Figure 7(a,b,c,d): (c) Photomicrographs of the biopsy showing large areas of acinar necrosis (*) associated with foci of squamous metaplasia (arrowhead) beneath a normal surface epithelium. (d) Ductal squamous metaplasia and extensive acinar necrosis, with preservation of the lobular glandular architecture.
Just over 200 cases of necrotizing sialometaplasia (NS) have been reported in the English-language literature, making it a rare disorder [7]. NS accounts for less than 1% of all oral biopsies. First described in 1973 by Abrams and colleagues, this condition can occur anywhere salivary glands are present. However, most cases are intraoral, typically involving the minor salivary glands of the hard or soft palate. Major salivary glands may also be affected, though less commonly.
As demonstrated in the present case, non-ulcerated NS poses a diagnostic challenge. It is essential to rule out salivary gland tumours, particularly malignant ones, when a palatal swelling or nodular lesion is observed. Pain and colour changes (especially bluish or purplish hues) have been suggested as independent predictors of malignancy. Since pain is a common symptom, early-stage NS, before the development of central ulceration, may clinically resemble malignant tumours. However, salivary gland malignancies typically lack the rapid progression seen in NS [1].
Overall, NS is a benign, self-limiting condition that usually presents as an ulcerated lesion. Nonetheless, it can occasionally appear in a non-ulcerated form. This case highlights the importance of including early-stage, non-ulcerated NS in the differential diagnosis of minor salivary gland tumours. Non-ulcerated Necrotizing Sialometaplasia May Mimic a Salivary Gland Tumour.
Males appear to be affected by necrotizing sialometaplasia (NS) at approximately twice the rate of females [8]. NS often begins as a non-ulcerated area of oedema, which may be accompanied by pain. After 2–3 weeks, the necrotic tissue typically sloughs off, leading to the formation of a crater-like ulcer [9]. In the absence of treatment, complete healing generally occurs within 4 to 90 days [10]. The pathophysiology of NS has been described in five histological stages: infarction, sequestration, ulceration, reparative stage and healed stage.

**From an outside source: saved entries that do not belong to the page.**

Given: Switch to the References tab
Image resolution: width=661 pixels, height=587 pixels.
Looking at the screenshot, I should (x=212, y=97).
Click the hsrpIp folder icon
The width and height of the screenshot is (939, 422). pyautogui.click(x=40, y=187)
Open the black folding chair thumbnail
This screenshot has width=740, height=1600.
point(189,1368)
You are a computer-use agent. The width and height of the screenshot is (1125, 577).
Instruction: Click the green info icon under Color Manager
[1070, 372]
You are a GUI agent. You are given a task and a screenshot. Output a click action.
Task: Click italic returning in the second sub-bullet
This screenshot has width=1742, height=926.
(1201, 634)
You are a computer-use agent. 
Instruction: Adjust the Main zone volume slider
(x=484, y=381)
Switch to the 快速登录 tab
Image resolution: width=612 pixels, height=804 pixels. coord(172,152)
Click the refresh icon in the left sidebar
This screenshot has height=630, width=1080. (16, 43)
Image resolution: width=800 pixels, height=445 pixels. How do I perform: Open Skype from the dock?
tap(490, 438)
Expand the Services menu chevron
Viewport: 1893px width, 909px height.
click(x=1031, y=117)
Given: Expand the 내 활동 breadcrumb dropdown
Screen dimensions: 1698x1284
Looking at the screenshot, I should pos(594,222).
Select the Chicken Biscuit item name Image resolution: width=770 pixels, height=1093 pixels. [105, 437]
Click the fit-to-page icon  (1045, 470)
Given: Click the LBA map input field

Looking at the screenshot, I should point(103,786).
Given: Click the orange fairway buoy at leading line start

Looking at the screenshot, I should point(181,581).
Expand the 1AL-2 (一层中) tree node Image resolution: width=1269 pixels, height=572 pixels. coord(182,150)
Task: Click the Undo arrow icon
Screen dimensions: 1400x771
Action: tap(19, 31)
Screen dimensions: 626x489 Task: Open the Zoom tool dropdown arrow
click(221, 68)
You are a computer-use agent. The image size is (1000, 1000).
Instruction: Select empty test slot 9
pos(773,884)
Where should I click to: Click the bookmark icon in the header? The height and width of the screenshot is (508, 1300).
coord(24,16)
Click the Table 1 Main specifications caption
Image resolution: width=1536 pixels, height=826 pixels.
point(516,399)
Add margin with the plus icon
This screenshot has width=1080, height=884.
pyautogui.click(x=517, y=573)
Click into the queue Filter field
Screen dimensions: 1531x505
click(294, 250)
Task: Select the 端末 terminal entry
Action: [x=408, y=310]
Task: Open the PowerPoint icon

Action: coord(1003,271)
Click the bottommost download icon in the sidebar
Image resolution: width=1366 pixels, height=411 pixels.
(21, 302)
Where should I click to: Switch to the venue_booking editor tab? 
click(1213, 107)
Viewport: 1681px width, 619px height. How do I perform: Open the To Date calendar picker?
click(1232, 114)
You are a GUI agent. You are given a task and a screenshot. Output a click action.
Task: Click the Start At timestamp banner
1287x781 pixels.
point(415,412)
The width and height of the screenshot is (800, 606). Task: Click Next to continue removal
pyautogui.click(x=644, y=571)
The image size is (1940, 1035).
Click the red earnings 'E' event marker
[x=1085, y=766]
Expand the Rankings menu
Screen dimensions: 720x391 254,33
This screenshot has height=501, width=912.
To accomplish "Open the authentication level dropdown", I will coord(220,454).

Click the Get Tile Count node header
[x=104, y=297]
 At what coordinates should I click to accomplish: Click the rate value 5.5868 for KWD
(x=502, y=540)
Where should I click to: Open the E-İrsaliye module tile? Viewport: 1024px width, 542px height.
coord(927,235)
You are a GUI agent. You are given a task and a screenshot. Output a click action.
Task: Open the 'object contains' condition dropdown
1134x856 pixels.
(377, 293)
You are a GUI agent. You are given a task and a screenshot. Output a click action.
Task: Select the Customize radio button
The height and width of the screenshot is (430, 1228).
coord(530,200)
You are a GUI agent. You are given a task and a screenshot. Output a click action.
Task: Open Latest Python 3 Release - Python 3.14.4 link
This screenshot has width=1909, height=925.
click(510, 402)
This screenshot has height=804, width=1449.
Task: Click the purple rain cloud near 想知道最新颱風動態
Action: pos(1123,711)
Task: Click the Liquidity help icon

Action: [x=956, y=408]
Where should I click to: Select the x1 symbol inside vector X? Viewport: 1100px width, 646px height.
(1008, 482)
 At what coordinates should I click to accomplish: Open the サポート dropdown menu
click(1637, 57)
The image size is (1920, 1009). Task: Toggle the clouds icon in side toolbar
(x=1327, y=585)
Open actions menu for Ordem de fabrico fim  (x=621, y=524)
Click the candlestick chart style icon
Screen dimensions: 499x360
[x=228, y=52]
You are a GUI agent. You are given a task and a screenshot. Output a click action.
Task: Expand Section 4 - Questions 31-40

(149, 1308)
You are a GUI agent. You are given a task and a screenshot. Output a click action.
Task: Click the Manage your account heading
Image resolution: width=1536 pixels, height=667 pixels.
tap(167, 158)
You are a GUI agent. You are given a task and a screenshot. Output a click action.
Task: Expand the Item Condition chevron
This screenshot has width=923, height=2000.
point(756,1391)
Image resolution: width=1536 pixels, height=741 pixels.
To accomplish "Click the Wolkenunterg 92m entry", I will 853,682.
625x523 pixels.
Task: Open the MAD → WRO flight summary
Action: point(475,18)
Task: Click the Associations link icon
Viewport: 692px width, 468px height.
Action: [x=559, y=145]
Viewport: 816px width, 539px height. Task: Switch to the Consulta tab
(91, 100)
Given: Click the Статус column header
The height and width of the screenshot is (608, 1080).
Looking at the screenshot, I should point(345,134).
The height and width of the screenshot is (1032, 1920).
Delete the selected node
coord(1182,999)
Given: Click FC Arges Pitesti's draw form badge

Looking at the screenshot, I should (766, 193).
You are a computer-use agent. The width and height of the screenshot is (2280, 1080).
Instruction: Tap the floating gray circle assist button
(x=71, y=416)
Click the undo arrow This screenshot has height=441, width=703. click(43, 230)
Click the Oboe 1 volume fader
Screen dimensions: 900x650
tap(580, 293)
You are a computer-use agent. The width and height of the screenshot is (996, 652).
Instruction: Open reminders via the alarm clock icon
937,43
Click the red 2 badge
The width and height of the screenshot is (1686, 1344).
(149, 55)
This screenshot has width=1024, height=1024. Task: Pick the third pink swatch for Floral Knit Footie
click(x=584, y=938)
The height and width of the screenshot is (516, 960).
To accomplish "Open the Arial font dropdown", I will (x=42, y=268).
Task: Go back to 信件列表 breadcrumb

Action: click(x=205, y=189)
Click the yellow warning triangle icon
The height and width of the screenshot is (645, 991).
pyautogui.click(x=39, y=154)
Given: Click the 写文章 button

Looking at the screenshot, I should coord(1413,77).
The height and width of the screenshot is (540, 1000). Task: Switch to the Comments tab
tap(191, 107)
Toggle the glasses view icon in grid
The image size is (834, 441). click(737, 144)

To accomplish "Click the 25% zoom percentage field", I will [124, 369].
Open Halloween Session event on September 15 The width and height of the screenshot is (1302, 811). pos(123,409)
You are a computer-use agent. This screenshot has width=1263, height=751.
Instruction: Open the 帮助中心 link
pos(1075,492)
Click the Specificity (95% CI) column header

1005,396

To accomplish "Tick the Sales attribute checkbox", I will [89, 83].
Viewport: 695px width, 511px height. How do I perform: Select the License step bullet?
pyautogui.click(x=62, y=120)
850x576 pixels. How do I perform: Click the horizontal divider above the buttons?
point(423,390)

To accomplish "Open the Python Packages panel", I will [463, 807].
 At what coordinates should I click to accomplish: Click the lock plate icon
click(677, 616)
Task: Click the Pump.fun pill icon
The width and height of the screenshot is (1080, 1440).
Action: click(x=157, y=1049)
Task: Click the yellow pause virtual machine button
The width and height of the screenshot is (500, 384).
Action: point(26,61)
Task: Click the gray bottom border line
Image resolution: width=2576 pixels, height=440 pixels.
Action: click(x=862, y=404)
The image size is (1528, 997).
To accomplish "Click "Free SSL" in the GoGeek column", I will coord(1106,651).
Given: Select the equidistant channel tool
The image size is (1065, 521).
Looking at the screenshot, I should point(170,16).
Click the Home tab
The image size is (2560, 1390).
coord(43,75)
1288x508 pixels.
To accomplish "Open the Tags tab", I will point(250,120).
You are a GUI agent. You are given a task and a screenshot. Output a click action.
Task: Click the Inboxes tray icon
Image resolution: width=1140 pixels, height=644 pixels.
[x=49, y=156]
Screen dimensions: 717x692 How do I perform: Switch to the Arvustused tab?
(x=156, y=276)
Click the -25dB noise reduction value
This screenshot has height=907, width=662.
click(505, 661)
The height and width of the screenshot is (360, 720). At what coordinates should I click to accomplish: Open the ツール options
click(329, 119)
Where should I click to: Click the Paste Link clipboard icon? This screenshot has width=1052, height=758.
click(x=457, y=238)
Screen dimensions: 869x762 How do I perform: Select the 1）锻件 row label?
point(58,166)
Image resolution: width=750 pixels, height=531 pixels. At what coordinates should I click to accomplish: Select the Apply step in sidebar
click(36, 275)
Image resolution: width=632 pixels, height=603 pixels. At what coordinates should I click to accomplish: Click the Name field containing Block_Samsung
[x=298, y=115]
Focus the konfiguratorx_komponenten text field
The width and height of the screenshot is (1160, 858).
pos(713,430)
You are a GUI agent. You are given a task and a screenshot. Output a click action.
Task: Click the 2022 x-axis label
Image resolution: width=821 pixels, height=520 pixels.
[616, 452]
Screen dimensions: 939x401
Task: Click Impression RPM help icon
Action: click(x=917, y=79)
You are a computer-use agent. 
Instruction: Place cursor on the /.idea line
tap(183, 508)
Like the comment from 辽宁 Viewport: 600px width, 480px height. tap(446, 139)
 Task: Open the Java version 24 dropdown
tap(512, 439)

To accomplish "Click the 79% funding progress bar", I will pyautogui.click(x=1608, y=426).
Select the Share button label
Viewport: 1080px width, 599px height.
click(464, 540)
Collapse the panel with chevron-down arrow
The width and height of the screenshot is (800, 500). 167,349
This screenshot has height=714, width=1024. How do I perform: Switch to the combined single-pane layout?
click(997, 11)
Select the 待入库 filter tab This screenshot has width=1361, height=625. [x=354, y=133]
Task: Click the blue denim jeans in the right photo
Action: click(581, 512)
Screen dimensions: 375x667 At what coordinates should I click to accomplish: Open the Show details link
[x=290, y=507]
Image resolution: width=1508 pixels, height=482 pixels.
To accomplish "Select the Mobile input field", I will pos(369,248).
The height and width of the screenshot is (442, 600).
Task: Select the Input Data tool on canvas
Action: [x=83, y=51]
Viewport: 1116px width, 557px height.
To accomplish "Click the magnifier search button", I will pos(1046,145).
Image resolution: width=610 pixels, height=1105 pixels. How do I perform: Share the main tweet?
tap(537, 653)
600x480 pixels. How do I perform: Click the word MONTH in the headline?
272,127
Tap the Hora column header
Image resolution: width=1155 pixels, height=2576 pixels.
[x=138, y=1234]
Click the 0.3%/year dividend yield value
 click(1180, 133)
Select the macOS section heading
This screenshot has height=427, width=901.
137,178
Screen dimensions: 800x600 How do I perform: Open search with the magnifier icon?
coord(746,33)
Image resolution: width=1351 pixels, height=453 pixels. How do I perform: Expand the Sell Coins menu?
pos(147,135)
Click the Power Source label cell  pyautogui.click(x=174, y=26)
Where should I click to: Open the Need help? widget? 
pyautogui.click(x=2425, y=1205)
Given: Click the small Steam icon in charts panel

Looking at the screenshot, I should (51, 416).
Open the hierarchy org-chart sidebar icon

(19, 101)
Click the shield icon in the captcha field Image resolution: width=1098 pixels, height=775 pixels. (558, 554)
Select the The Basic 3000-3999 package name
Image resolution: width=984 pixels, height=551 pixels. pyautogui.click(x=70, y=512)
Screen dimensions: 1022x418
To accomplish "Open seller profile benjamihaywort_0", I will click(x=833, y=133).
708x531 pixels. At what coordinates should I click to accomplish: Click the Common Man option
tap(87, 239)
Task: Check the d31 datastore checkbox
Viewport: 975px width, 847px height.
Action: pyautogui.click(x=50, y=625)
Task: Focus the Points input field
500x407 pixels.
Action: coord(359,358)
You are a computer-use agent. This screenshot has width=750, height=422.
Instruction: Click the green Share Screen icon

In our case, the incisional biopsy was performed after a CBCT scan. No bone involvement of the hard palate was observed, which is consistent with previous findings. Although rare, bone involvement does not exclude a diagnosis of NS [8].
The aetiology of NS can vary. In paediatric cases, necrosis may not always be evident. For instance, Ylikontiola et al. described a 2-year-old girl diagnosed with sialometaplasia of the soft palate following adenoidectomy, where clinical and histopathological evaluation revealed no frank necrosis [11]. Imbery and Edwards have suggested that when the infarct remains localized, ulceration and sequestration may not occur [12]. Ylikontiola et al. [11] hypothesized that infarction of the salivary gland tissue in their case was likely triggered by the adenoidectomy.
Additional risk factors for NS include dental injections, alcohol abuse, smoking, cocaine use, upper respiratory infections, radiation therapy and the presence of nearby tumours, as well as a history of surgery, trauma or injury. Bulimia has also been proposed as a possible contributing factor [8,13–15]. Although tumour-related NS is uncommon, Brannon et al. reported 8 cases of NS associated with adjacent tumours or cystic lesions out of a sample of 184 patients, with 4 of these involving the palate [3].